Mais ces professions de foi unitaires prenant pour cible les États-Unis, principaux concurrents de l'UE dans le secteur agroalimentaire, exonèrent un peu facilement des Européens qui ont tendance à considérer la « mal-bouffe » comme un mal américain. Car le ver est dans le fruit : après le scandale belge du poulet à la dioxine ou celui des sociétés françaises productrices de farines animales mêlées à des boues d'épuration, l'Europe est toujours hantée par le spectre de la « vache folle », réveillé par la polémique qui éclate en septembre entre Londres et Paris.
La France n'a pas plus confiance dans la viande bovine venue d'outre-Manche que dans celle originaire d'outre-Atlantique, et son refus de lever au 1er août l'embargo sur les importations de bœuf britannique, comme l'a décidé Bruxelles, montre les limites de la solidarité européenne affichée.
Georges Chevron
Une évolution maîtrisée de la technique ?

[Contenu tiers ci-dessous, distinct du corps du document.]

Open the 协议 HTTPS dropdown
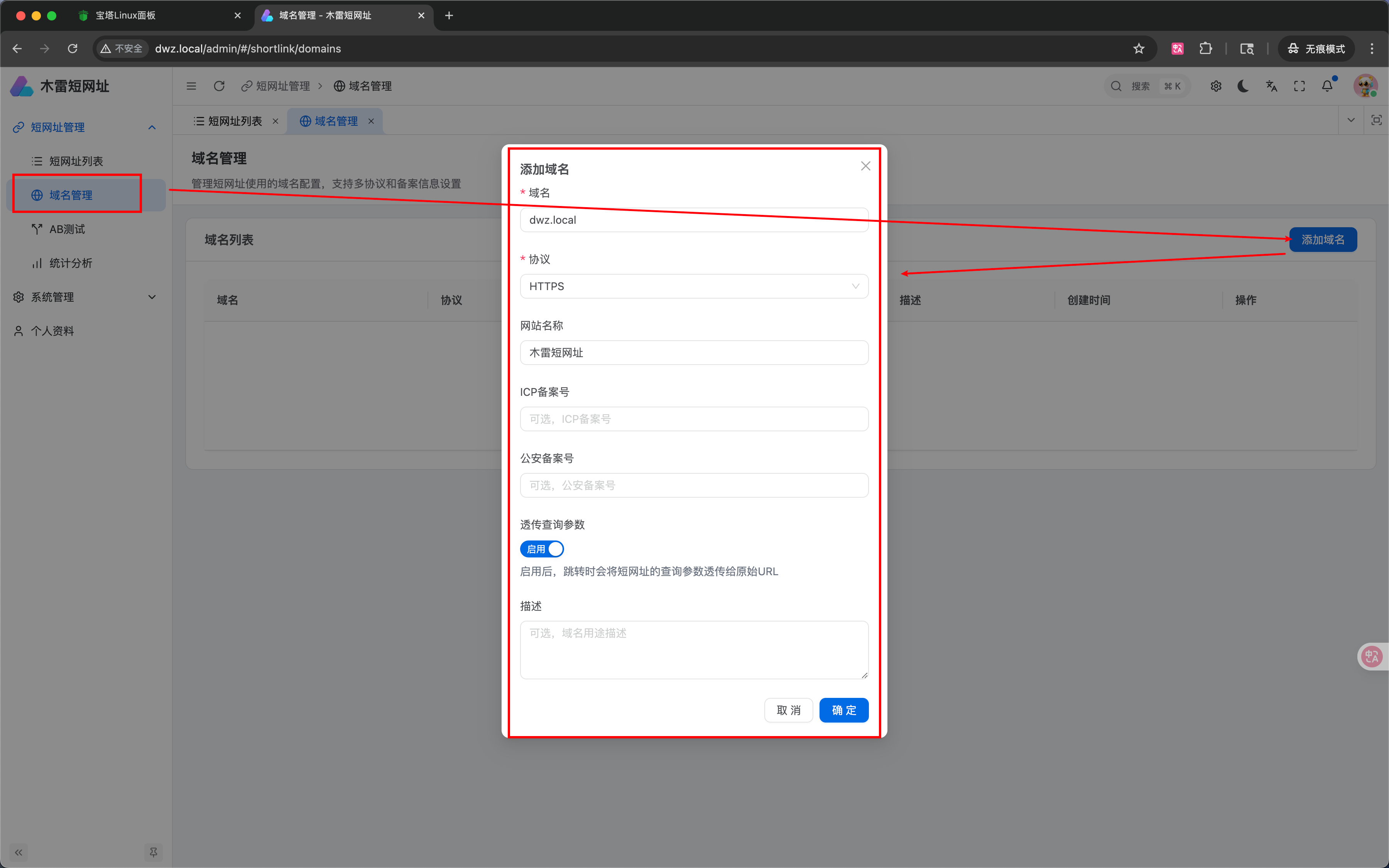1389x868 pixels. (693, 286)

Fin juillet, l'OMC condamnait Washington pour ses aides fiscales à l'exportation, pratique dont ont largement bénéficié les exportations américaines de céréales et de soja. Ce jugement, rectifiant le tir après l'approbation par la même organisation des sanctions américaines sur les produits européens, satisfait les Européens. À l'approche des discussions de Seattle, il tend aussi à dissiper les soupçons selon lesquels l'OMC serait la courroie de transmission des Américains, ces derniers se révélant moins sourds aux arguments européens, d'ailleurs, qu'un certain manichéisme pourrait le laisser penser. Le 7 octobre, le président de Monsanto, Robert Shapiro, renonce ainsi à la vente de semences stérilisées par modification génétique, mettant un frein à son ambition démesurée de nourrir la planète avec des plantes “high-tech”. Peut-être l'indice encourageant d'une évolution des mentalités outre-Atlantique sur ces plantes transgéniques dont Shapiro est l'apprenti sorcier depuis quinze ans.